Carnegie Mellon University

Photo of a snowy mountain range; in the distance, a line of people traversing the range can be seen

Expeditions: Carbon Connect: An Ecosystem for Sustainable Computing

By Emma Strubell

AI technology has come of age over the last decade thanks to advances in hardware and methodology for machine learning (ML) using deep neural networks. So far, these impressive advances in the capabilities of AI, such as the now-ubiquitous conversational fluency of OpenAI's ChatGPT and AI pair programming with GitHub Copilot, have been enabled by massively scaling deep neural network models, both in terms of the size (number of model parameters) and computation (floating-point operations), as well as the number of training data examples required to fit the models. Advances in model end-task performance and the emergence of desirable model capabilities grow in proportion to computation and dataset size (Ghorbani et al. 2022, Wei et al. 2022), with corresponding operational emissions due to the energy required to power them (Strubell et al. 2019, Dodge et al. 2022). Sustainable development and use of AI will necessitate developing ML methodologies that not only require less computation and training data while maintaining or enhancing the required capabilities, but that adapt to resource availability and system conditions.

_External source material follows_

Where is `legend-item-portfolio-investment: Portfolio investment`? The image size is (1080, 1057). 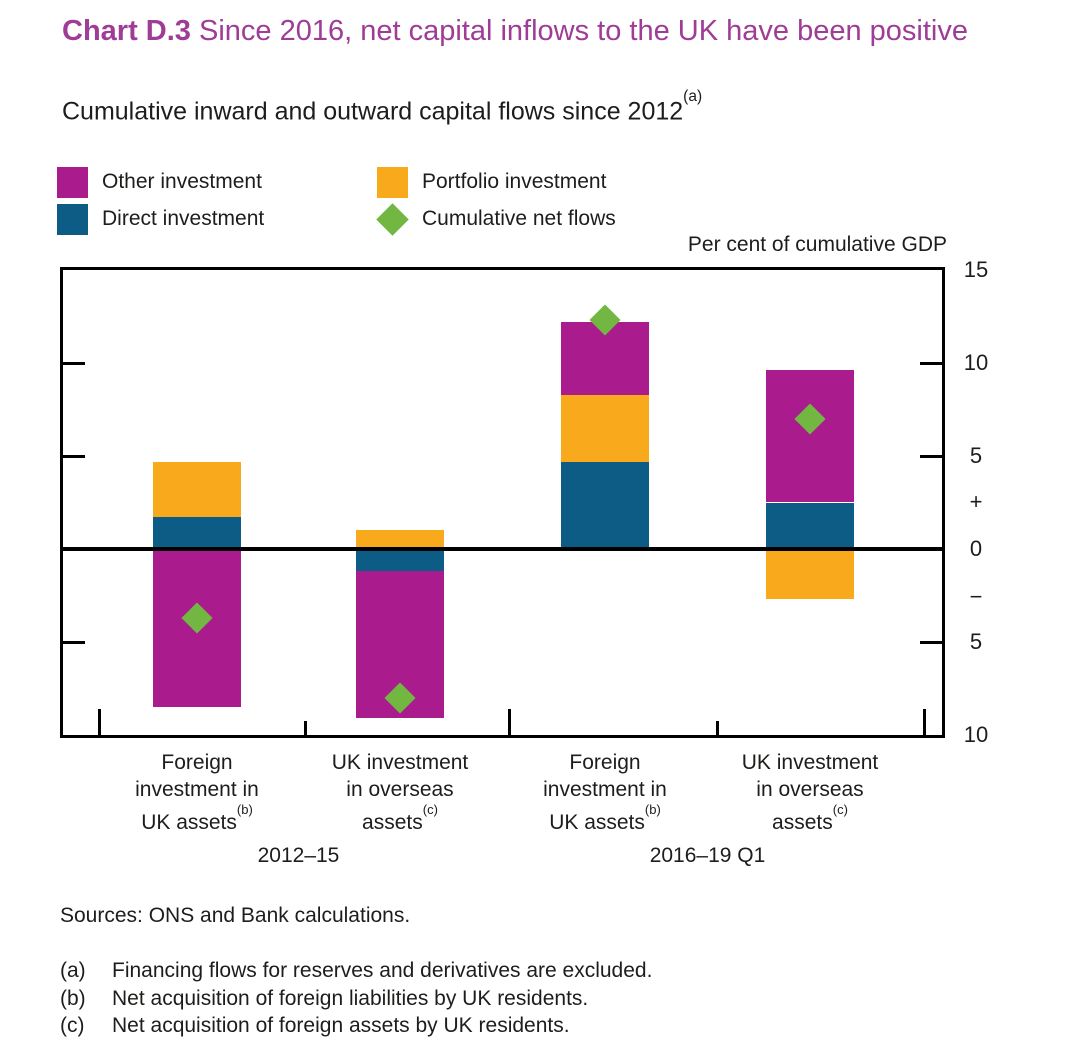
legend-item-portfolio-investment: Portfolio investment is located at coordinates (492, 182).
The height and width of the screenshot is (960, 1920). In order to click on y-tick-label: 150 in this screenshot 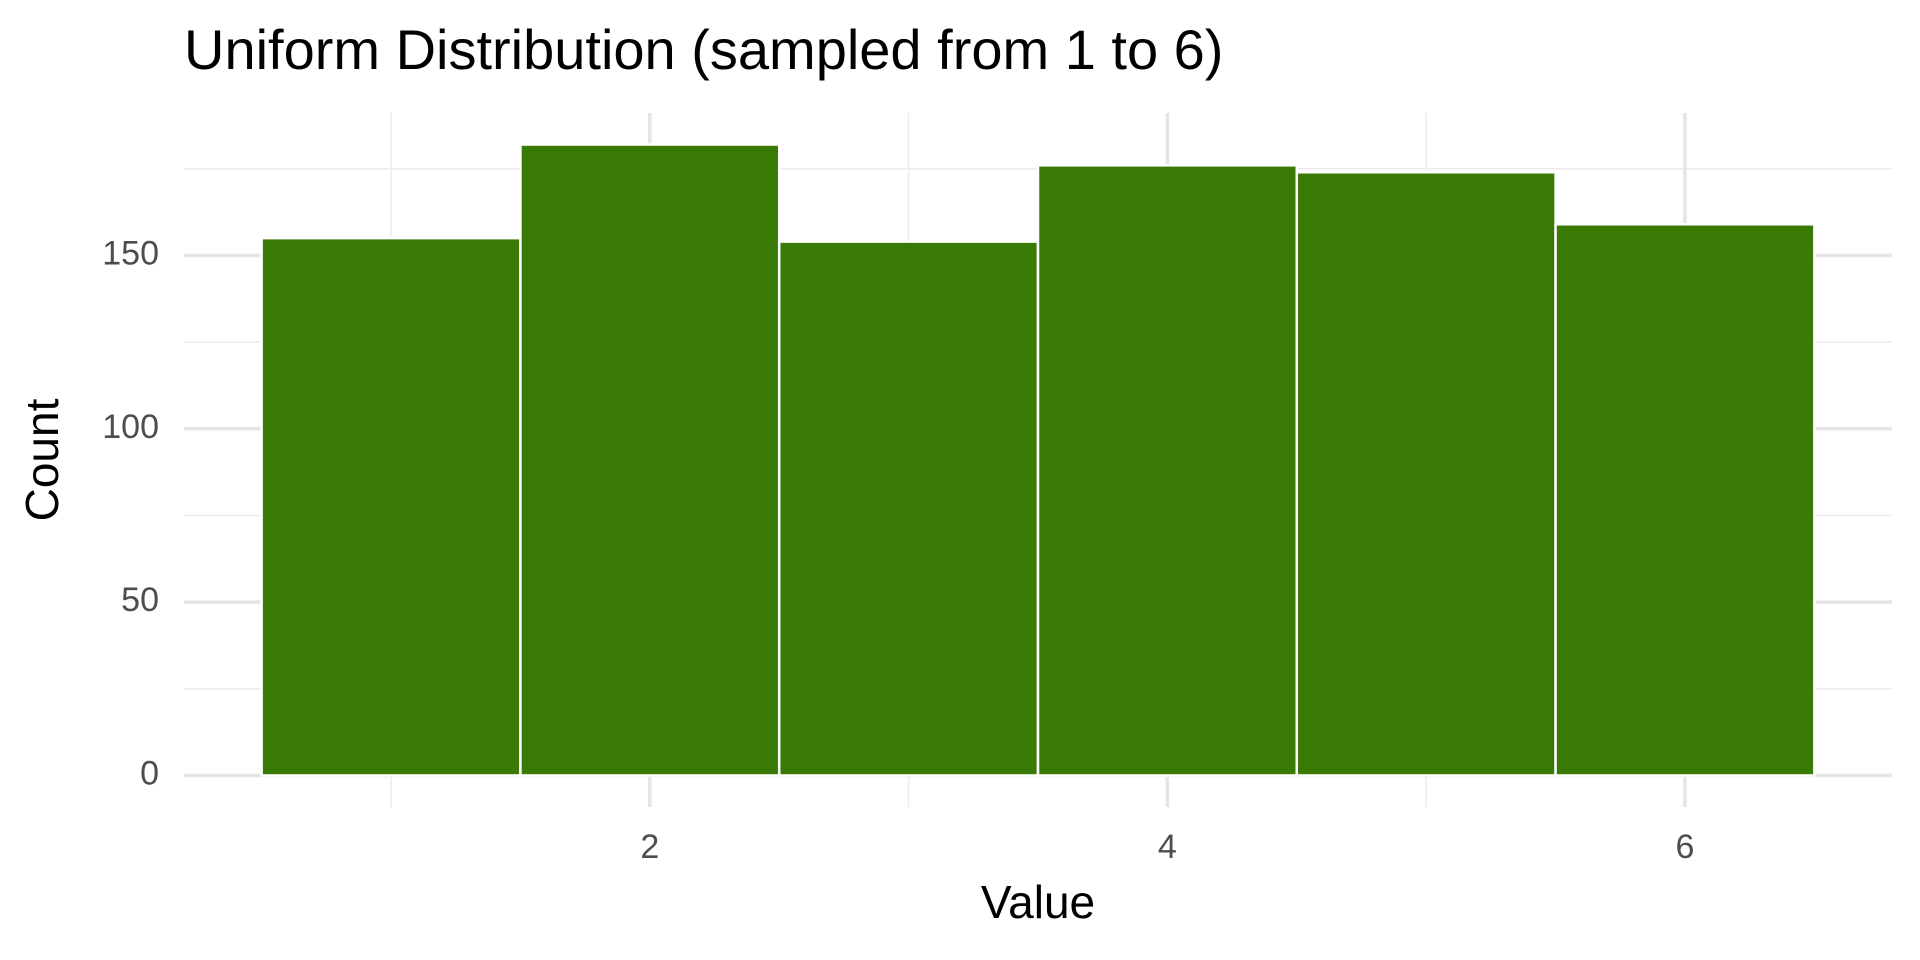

We identify two key challenges in machine learning that represent bottlenecks limiting the extent to which models can be adapted to changes in their environment: continual learning, and characterizing example difficulty. Continual learning will extend the useful lifetime of machine learning models and training data by allowing models to be incrementally updated over time to adapt to changes in data and phenomena rather than regularly re-training from scratch on new data as it arrives, substantially reducing the amortized computational and carbon cost of training and data ingestion. Characterizing example difficulty will enable more effective provisioning of computational resources along multiple axes, reducing operational emissions by improving efficiency in training, inference, and data curation stages, and reducing embodied emissions by extending the useful lifetime of aging hardware.